Collected data
====
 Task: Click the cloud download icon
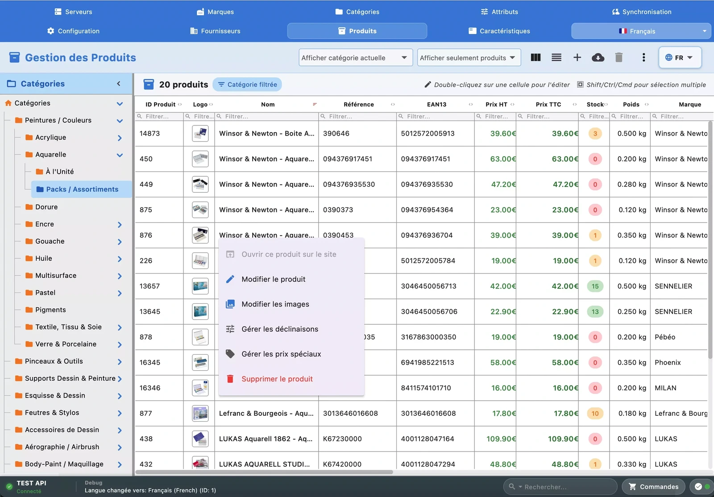pos(598,58)
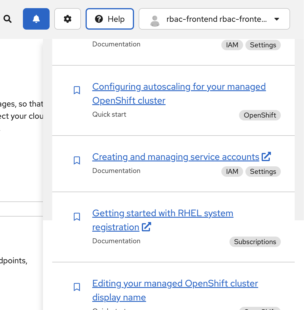Open Configuring autoscaling for managed OpenShift link

[x=179, y=87]
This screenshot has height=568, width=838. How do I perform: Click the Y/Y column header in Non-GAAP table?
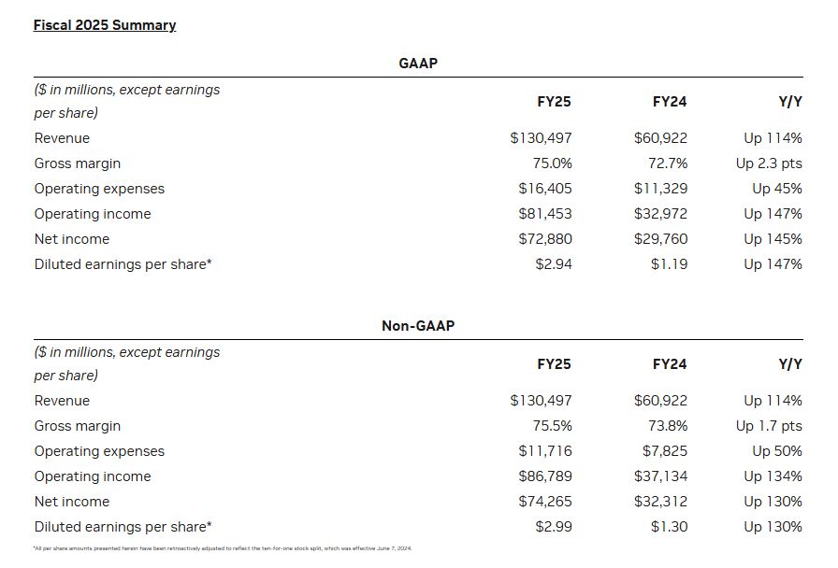[x=789, y=363]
====
WORK INSTRUCTION:
An exact copy of every entry, minus the pictures, is what you should return.

TASK ANSWER:
 Task: Click the cloud download icon
pos(598,58)
Open Configuring autoscaling for managed OpenShift link

[x=179, y=87]
This screenshot has height=568, width=838. How do I perform: Click the Y/Y column header in Non-GAAP table?
[x=789, y=363]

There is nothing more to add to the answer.